* _Your goal_:
Only one span of the listing below should come back. It runs from the line with "Expand the UA / EUR language selector" through the line with "Given: Click the Slack process icon", and each of its lines must be reproduced exactly.
......
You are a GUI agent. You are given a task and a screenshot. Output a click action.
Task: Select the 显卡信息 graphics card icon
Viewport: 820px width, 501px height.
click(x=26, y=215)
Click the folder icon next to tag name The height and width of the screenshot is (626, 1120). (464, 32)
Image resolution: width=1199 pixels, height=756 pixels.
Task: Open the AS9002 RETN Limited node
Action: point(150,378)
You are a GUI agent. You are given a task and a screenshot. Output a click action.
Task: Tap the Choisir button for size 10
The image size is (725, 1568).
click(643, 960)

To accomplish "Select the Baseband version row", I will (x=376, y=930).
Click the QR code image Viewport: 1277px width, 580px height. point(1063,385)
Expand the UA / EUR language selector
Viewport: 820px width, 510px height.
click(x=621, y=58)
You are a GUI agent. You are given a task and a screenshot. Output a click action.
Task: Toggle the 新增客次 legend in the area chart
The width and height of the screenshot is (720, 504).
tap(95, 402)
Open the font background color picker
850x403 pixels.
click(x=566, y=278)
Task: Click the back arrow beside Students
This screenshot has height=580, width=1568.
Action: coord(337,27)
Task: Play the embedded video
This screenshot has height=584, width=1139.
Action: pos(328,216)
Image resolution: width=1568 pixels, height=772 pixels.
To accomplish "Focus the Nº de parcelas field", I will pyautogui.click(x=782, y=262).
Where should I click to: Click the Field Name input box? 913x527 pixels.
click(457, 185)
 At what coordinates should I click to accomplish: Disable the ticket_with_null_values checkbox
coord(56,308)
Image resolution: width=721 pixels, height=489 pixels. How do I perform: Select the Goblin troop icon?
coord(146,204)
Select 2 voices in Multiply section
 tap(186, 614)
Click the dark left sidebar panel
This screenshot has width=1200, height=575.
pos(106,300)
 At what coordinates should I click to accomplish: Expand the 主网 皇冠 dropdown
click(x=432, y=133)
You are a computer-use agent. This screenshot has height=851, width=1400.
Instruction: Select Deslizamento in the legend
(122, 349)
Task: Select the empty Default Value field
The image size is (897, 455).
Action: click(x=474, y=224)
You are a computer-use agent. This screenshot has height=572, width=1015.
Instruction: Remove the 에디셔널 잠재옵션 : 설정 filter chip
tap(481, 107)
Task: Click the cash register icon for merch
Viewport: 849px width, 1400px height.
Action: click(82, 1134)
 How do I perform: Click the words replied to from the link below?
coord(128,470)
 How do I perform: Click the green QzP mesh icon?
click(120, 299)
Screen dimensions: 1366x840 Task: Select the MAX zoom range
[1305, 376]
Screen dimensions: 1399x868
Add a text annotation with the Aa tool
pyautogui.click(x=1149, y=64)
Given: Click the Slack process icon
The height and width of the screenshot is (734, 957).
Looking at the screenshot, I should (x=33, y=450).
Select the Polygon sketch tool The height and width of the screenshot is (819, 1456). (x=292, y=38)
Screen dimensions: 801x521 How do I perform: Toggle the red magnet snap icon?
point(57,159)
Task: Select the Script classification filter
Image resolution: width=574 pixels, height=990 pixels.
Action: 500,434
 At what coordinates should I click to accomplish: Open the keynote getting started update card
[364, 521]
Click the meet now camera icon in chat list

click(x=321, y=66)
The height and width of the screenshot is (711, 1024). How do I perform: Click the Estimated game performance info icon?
......
* _Written answer_:
Expand the UA / EUR language selector
Viewport: 820px width, 510px height.
click(x=621, y=58)
You are a GUI agent. You are given a task and a screenshot. Output a click action.
Task: Toggle the 新增客次 legend in the area chart
The width and height of the screenshot is (720, 504).
tap(95, 402)
Open the font background color picker
850x403 pixels.
click(x=566, y=278)
Task: Click the back arrow beside Students
This screenshot has height=580, width=1568.
Action: coord(337,27)
Task: Play the embedded video
This screenshot has height=584, width=1139.
Action: pos(328,216)
Image resolution: width=1568 pixels, height=772 pixels.
To accomplish "Focus the Nº de parcelas field", I will pyautogui.click(x=782, y=262).
Where should I click to: Click the Field Name input box? 913x527 pixels.
click(457, 185)
 At what coordinates should I click to accomplish: Disable the ticket_with_null_values checkbox
coord(56,308)
Image resolution: width=721 pixels, height=489 pixels. How do I perform: Select the Goblin troop icon?
coord(146,204)
Select 2 voices in Multiply section
 tap(186, 614)
Click the dark left sidebar panel
This screenshot has width=1200, height=575.
pos(106,300)
 At what coordinates should I click to accomplish: Expand the 主网 皇冠 dropdown
click(x=432, y=133)
You are a computer-use agent. This screenshot has height=851, width=1400.
Instruction: Select Deslizamento in the legend
(122, 349)
Task: Select the empty Default Value field
The image size is (897, 455).
Action: click(x=474, y=224)
You are a computer-use agent. This screenshot has height=572, width=1015.
Instruction: Remove the 에디셔널 잠재옵션 : 설정 filter chip
tap(481, 107)
Task: Click the cash register icon for merch
Viewport: 849px width, 1400px height.
Action: click(82, 1134)
 How do I perform: Click the words replied to from the link below?
coord(128,470)
 How do I perform: Click the green QzP mesh icon?
click(120, 299)
Screen dimensions: 1366x840 Task: Select the MAX zoom range
[1305, 376]
Screen dimensions: 1399x868
Add a text annotation with the Aa tool
pyautogui.click(x=1149, y=64)
Given: Click the Slack process icon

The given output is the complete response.